AVAILABLE DATA:
* * *
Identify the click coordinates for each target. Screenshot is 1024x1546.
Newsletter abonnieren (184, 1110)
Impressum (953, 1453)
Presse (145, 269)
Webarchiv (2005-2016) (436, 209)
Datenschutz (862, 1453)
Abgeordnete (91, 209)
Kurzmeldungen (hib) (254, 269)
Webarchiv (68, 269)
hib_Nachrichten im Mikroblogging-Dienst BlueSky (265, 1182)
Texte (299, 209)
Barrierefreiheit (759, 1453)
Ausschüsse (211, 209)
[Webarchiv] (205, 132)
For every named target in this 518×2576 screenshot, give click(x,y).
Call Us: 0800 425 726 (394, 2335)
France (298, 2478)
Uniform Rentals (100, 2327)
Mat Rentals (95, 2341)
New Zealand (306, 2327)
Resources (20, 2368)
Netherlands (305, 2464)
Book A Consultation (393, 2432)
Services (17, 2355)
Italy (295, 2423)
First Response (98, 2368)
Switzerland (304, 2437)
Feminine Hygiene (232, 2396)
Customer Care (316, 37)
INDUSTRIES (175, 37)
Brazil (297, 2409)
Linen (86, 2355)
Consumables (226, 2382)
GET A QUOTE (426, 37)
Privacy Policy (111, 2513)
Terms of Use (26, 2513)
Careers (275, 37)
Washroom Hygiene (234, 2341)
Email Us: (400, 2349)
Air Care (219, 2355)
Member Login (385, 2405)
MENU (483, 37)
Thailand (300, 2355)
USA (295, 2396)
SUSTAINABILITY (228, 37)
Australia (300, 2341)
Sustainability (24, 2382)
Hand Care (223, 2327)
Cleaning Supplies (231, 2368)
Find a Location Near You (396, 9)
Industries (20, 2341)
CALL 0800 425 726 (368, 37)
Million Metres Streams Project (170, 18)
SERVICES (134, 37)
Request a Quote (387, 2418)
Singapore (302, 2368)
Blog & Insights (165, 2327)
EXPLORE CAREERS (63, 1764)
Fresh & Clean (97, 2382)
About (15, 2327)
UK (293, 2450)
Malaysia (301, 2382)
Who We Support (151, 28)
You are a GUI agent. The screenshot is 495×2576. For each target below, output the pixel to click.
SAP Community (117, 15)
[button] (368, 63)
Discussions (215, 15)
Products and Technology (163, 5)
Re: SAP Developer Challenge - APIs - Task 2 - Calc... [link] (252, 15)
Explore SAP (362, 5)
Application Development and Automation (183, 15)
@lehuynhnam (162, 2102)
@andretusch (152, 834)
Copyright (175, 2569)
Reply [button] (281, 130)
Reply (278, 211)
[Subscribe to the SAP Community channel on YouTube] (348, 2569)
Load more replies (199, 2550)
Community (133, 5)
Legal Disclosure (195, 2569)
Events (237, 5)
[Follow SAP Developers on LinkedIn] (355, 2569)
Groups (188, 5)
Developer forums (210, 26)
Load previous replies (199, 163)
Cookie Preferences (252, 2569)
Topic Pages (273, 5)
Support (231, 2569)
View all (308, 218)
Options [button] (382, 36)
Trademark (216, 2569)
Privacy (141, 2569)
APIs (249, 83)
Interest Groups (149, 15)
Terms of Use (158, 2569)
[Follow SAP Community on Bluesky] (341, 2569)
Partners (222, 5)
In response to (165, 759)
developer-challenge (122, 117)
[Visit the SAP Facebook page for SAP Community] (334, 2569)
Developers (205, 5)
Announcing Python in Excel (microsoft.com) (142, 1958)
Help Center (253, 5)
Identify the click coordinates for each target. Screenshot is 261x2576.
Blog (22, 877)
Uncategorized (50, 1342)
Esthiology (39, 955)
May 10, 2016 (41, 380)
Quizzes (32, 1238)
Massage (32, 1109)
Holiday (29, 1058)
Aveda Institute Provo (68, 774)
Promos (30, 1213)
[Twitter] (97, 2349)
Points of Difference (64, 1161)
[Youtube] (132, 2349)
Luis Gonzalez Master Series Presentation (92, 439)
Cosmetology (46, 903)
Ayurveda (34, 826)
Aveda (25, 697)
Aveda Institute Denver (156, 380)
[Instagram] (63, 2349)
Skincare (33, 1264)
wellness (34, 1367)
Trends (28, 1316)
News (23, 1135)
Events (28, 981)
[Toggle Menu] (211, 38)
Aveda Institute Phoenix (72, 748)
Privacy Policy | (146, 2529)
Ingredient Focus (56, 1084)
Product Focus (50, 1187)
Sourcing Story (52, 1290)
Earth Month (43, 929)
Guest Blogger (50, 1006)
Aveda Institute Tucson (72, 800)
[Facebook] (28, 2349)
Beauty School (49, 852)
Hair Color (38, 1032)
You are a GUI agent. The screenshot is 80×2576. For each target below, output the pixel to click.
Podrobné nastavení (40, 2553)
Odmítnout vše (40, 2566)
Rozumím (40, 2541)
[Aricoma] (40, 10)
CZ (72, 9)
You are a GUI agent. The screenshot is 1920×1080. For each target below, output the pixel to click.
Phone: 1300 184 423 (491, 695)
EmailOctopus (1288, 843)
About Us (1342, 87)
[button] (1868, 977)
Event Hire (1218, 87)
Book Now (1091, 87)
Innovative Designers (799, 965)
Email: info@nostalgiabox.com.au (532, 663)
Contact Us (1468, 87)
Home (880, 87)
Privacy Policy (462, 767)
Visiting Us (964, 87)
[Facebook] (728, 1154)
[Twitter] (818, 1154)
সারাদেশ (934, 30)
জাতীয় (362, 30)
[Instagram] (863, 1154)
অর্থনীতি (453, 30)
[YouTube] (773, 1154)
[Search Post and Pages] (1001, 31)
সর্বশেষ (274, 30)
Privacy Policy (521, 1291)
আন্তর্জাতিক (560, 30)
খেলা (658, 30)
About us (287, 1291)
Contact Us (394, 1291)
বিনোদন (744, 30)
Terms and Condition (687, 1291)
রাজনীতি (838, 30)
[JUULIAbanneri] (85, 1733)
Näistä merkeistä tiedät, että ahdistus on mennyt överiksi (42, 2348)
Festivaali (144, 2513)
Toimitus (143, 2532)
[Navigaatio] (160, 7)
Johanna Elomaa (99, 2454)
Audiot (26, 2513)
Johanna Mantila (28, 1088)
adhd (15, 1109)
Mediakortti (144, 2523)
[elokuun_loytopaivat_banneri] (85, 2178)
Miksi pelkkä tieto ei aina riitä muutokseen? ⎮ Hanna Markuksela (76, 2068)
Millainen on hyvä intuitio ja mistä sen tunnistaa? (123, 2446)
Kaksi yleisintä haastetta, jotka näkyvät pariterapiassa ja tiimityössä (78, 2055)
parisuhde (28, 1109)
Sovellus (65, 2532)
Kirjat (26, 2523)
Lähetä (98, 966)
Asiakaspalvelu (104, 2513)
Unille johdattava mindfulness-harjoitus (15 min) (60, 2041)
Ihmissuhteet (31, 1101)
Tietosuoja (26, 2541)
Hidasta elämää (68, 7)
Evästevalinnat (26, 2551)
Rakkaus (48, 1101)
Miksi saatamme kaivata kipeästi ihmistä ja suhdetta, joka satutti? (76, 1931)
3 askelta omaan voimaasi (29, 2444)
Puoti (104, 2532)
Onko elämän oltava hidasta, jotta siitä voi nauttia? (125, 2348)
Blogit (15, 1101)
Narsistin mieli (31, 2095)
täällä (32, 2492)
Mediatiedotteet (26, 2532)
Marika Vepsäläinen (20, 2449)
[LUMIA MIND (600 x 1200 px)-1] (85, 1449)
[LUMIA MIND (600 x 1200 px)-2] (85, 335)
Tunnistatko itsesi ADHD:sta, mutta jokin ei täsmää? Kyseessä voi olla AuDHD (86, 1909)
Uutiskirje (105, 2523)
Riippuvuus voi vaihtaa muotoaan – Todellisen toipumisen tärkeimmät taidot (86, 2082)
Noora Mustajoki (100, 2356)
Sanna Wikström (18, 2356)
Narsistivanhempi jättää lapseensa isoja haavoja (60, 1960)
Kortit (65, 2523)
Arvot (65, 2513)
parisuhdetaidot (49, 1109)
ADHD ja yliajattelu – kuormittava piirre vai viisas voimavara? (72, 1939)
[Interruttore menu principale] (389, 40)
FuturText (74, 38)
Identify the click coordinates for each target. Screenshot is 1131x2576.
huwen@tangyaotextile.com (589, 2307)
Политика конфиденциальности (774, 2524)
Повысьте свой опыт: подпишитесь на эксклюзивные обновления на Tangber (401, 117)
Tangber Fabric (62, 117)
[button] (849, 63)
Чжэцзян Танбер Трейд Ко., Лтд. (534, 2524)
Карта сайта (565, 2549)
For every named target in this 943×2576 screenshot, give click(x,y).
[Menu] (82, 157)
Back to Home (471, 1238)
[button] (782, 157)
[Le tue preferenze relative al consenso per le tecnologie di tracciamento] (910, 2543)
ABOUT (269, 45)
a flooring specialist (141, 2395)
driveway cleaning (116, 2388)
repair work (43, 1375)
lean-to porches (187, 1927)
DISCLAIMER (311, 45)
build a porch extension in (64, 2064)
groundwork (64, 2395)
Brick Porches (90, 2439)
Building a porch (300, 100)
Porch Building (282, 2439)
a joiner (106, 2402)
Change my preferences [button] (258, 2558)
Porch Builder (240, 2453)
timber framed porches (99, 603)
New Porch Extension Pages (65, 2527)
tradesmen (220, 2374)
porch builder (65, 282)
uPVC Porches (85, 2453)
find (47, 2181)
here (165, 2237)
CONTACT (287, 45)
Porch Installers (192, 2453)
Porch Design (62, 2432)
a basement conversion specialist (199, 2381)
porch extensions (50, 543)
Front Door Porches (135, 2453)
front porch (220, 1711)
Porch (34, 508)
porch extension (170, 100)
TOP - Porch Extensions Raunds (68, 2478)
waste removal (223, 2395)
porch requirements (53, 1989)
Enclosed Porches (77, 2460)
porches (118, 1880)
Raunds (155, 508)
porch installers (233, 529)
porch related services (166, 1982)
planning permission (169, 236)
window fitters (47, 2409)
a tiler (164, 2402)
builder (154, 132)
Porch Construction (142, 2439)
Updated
* * *
TASK INSTRUCTIONS:
Beginning at the line with "Impressum (953, 1453)" and ending at the line with "First Response (98, 2368)", reproduce each line of the data above exactly, and add no other lines.

RESULT FOR THIS EXERCISE:
Impressum (953, 1453)
Presse (145, 269)
Webarchiv (2005-2016) (436, 209)
Datenschutz (862, 1453)
Abgeordnete (91, 209)
Kurzmeldungen (hib) (254, 269)
Webarchiv (68, 269)
hib_Nachrichten im Mikroblogging-Dienst BlueSky (265, 1182)
Texte (299, 209)
Barrierefreiheit (759, 1453)
Ausschüsse (211, 209)
[Webarchiv] (205, 132)
For every named target in this 518×2576 screenshot, give click(x,y).
Call Us: 0800 425 726 (394, 2335)
France (298, 2478)
Uniform Rentals (100, 2327)
Mat Rentals (95, 2341)
New Zealand (306, 2327)
Resources (20, 2368)
Netherlands (305, 2464)
Book A Consultation (393, 2432)
Services (17, 2355)
Italy (295, 2423)
First Response (98, 2368)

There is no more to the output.